Supondo, de forma conservadora, que a capacidade de retenção de sujeira dos filtros seja de somente 40.000 mg por 25 cm de comprimento do elemento filtrante, o número de elementos filtrantes de 25 cm necessários para limpar um sistema acima de 1 mícron de taxa nominal de remoção de partículas de um filtro de fibra de vidro pode ser determinado através da seguinte fórmula:

N = 0.00025 (V) (IS)
Onde:
N = número de elementos filtrantes de 25cm de comprimento
V = volume de fluido a ser filtrado (litros)
IS = sólidos insolúveis (mg/100ml)

Conquanto filtros de 1 mícron possam ser utilizados no início, sempre há o perigo de se cegar filtros ou de compactação de superfície.

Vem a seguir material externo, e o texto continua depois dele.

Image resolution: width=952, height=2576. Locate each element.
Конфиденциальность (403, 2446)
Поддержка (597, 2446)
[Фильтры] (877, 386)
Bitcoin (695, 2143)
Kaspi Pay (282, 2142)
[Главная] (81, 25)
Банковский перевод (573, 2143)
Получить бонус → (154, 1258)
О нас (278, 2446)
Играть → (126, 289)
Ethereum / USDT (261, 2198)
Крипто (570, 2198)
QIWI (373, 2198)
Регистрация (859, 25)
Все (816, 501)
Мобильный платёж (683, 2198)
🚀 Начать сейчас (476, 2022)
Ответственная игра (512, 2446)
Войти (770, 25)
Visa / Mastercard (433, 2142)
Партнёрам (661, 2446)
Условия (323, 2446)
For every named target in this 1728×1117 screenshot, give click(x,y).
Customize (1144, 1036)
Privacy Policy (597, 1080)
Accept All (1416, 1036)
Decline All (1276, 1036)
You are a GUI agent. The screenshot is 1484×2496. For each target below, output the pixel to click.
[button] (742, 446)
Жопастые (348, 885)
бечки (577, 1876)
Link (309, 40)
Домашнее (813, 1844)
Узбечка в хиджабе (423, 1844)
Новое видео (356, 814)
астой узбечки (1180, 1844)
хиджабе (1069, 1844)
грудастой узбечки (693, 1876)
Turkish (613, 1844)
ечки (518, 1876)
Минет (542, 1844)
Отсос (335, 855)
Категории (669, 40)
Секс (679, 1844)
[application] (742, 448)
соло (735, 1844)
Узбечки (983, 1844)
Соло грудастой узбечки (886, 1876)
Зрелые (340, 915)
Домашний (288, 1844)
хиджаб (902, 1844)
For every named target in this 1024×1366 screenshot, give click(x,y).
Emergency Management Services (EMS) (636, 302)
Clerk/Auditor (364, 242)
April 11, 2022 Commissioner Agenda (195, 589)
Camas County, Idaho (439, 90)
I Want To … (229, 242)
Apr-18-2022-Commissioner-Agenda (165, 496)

A melhor técnica é utilizar uma combinação de elementos com capacidade nominal de remoção de partículas começando com filtração grossa, isto é, elementos de 50 a 100 micra e baixar gradualmente para elementos com níveis de 1 a 10 micra. A frequência de troca do elemento filtrante precisa ser balanceada em vista do tamanho do receptáculo do filtro, e os fornecedores devem ser consultados sobre o tamanho dos receptáculos. Algumas vezes, dependendo da natureza dos sólidos insolúveis e de seu nível no fluido de transmissão de calor, o melhor método de limpeza é a remoção do fluido e a limpeza total do sistema. Após a limpeza, uma filtração de 5 micra deve ser mantida permanentemente no sistema, como limpeza contínua e como elemento de diagnóstico para detectar qualquer contaminação futura, caso ocorra.

Notas

  1. A filtração de fluxo lateral deve ser menor do que 1% do fluxo principal, e não deve exceder a 18 litros/min por elemento filtrante de 25 cm de comprimento.
  2. Utilize a válvula estranguladora para regular a queda de pressão inicial através do filtro, entre 1 e 2 psi (0,07 a 0,14 kg/cm²). Uma queda de pressão de 20 a 40 psi (1,8 a 2,8 kg/cm²) deve ser adequada para a filtração.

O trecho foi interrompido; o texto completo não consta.